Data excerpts
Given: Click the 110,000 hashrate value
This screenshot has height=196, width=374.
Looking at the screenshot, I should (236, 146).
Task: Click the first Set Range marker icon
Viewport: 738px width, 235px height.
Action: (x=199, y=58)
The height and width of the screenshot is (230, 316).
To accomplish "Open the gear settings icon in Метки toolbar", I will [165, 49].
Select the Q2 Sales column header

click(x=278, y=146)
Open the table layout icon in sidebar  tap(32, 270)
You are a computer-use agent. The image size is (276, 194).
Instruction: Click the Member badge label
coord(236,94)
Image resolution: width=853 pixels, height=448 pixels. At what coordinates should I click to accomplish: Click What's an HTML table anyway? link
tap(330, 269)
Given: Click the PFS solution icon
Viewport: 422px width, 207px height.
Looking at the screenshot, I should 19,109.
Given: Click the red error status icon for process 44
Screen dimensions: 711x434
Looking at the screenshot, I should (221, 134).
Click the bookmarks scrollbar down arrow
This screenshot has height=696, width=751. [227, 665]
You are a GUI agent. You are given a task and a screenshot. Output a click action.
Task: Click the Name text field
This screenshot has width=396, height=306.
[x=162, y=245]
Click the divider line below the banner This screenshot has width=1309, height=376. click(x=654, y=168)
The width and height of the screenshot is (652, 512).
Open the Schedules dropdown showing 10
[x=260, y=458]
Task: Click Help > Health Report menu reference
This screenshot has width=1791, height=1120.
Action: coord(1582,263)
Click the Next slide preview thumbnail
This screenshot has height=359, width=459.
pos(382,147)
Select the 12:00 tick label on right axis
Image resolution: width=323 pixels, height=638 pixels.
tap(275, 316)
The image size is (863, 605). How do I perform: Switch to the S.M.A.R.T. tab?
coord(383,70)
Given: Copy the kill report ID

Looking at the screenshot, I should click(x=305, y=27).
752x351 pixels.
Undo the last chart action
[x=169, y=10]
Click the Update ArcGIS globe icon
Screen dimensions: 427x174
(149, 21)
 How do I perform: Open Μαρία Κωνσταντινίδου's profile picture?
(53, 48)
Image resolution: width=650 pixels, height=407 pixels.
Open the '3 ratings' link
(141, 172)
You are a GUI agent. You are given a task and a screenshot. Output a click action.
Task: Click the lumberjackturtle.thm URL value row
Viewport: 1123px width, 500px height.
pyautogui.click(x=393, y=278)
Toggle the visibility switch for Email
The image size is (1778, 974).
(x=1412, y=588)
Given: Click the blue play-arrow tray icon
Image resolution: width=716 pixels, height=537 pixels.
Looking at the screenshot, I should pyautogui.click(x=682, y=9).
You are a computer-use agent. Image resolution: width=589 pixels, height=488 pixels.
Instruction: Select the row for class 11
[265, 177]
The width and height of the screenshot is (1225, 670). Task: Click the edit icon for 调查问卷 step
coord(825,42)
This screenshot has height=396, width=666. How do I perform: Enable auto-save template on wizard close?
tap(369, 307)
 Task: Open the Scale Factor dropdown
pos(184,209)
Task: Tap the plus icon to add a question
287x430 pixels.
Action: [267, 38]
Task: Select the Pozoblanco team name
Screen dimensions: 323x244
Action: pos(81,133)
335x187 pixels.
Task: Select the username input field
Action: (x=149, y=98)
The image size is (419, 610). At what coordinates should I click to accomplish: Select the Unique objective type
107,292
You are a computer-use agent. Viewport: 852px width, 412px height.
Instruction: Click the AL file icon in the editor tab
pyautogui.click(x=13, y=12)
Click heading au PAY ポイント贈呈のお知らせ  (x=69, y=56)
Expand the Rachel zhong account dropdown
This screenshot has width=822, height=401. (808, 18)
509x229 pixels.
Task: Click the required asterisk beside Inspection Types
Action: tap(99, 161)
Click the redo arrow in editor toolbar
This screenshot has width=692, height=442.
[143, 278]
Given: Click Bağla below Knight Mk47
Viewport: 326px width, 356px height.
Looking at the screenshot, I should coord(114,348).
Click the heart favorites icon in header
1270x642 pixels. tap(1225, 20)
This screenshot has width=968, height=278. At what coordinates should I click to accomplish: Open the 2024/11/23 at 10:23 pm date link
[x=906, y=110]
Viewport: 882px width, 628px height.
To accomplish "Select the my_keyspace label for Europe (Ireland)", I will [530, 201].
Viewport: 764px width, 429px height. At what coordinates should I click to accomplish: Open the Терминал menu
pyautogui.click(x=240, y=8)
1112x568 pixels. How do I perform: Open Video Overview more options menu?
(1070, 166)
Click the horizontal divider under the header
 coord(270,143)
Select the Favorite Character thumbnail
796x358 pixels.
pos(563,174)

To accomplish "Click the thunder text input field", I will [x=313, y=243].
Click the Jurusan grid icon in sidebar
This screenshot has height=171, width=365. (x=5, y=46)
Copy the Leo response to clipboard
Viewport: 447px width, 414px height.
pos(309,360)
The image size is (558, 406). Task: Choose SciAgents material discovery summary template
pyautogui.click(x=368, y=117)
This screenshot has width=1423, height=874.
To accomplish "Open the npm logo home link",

*REQUIREMENT*
Reply by returning the full set of records above exactly.

*EXERCISE SOLUTION*
Given: Click the 110,000 hashrate value
This screenshot has height=196, width=374.
Looking at the screenshot, I should (236, 146).
Task: Click the first Set Range marker icon
Viewport: 738px width, 235px height.
Action: (x=199, y=58)
The height and width of the screenshot is (230, 316).
To accomplish "Open the gear settings icon in Метки toolbar", I will [165, 49].
Select the Q2 Sales column header

click(x=278, y=146)
Open the table layout icon in sidebar  tap(32, 270)
You are a computer-use agent. The image size is (276, 194).
Instruction: Click the Member badge label
coord(236,94)
Image resolution: width=853 pixels, height=448 pixels. At what coordinates should I click to accomplish: Click What's an HTML table anyway? link
tap(330, 269)
Given: Click the PFS solution icon
Viewport: 422px width, 207px height.
Looking at the screenshot, I should 19,109.
Given: Click the red error status icon for process 44
Screen dimensions: 711x434
Looking at the screenshot, I should (221, 134).
Click the bookmarks scrollbar down arrow
This screenshot has height=696, width=751. [227, 665]
You are a GUI agent. You are given a task and a screenshot. Output a click action.
Task: Click the Name text field
This screenshot has width=396, height=306.
[x=162, y=245]
Click the divider line below the banner This screenshot has width=1309, height=376. click(x=654, y=168)
The width and height of the screenshot is (652, 512).
Open the Schedules dropdown showing 10
[x=260, y=458]
Task: Click Help > Health Report menu reference
This screenshot has width=1791, height=1120.
Action: coord(1582,263)
Click the Next slide preview thumbnail
This screenshot has height=359, width=459.
pos(382,147)
Select the 12:00 tick label on right axis
Image resolution: width=323 pixels, height=638 pixels.
tap(275, 316)
The image size is (863, 605). How do I perform: Switch to the S.M.A.R.T. tab?
coord(383,70)
Given: Copy the kill report ID

Looking at the screenshot, I should click(x=305, y=27).
752x351 pixels.
Undo the last chart action
[x=169, y=10]
Click the Update ArcGIS globe icon
Screen dimensions: 427x174
(149, 21)
 How do I perform: Open Μαρία Κωνσταντινίδου's profile picture?
(53, 48)
Image resolution: width=650 pixels, height=407 pixels.
Open the '3 ratings' link
(141, 172)
You are a GUI agent. You are given a task and a screenshot. Output a click action.
Task: Click the lumberjackturtle.thm URL value row
Viewport: 1123px width, 500px height.
pyautogui.click(x=393, y=278)
Toggle the visibility switch for Email
The image size is (1778, 974).
(x=1412, y=588)
Given: Click the blue play-arrow tray icon
Image resolution: width=716 pixels, height=537 pixels.
Looking at the screenshot, I should pyautogui.click(x=682, y=9).
You are a computer-use agent. Image resolution: width=589 pixels, height=488 pixels.
Instruction: Select the row for class 11
[265, 177]
The width and height of the screenshot is (1225, 670). Task: Click the edit icon for 调查问卷 step
coord(825,42)
This screenshot has height=396, width=666. How do I perform: Enable auto-save template on wizard close?
tap(369, 307)
 Task: Open the Scale Factor dropdown
pos(184,209)
Task: Tap the plus icon to add a question
287x430 pixels.
Action: [267, 38]
Task: Select the Pozoblanco team name
Screen dimensions: 323x244
Action: pos(81,133)
335x187 pixels.
Task: Select the username input field
Action: (x=149, y=98)
The image size is (419, 610). At what coordinates should I click to accomplish: Select the Unique objective type
107,292
You are a computer-use agent. Viewport: 852px width, 412px height.
Instruction: Click the AL file icon in the editor tab
pyautogui.click(x=13, y=12)
Click heading au PAY ポイント贈呈のお知らせ  (x=69, y=56)
Expand the Rachel zhong account dropdown
This screenshot has width=822, height=401. (808, 18)
509x229 pixels.
Task: Click the required asterisk beside Inspection Types
Action: tap(99, 161)
Click the redo arrow in editor toolbar
This screenshot has width=692, height=442.
[143, 278]
Given: Click Bağla below Knight Mk47
Viewport: 326px width, 356px height.
Looking at the screenshot, I should coord(114,348).
Click the heart favorites icon in header
1270x642 pixels. tap(1225, 20)
This screenshot has width=968, height=278. At what coordinates should I click to accomplish: Open the 2024/11/23 at 10:23 pm date link
[x=906, y=110]
Viewport: 882px width, 628px height.
To accomplish "Select the my_keyspace label for Europe (Ireland)", I will [530, 201].
Viewport: 764px width, 429px height. At what coordinates should I click to accomplish: Open the Терминал menu
pyautogui.click(x=240, y=8)
1112x568 pixels. How do I perform: Open Video Overview more options menu?
(1070, 166)
Click the horizontal divider under the header
 coord(270,143)
Select the Favorite Character thumbnail
796x358 pixels.
pos(563,174)

To accomplish "Click the thunder text input field", I will [x=313, y=243].
Click the Jurusan grid icon in sidebar
This screenshot has height=171, width=365. (x=5, y=46)
Copy the Leo response to clipboard
Viewport: 447px width, 414px height.
pos(309,360)
The image size is (558, 406). Task: Choose SciAgents material discovery summary template
pyautogui.click(x=368, y=117)
This screenshot has width=1423, height=874.
To accomplish "Open the npm logo home link",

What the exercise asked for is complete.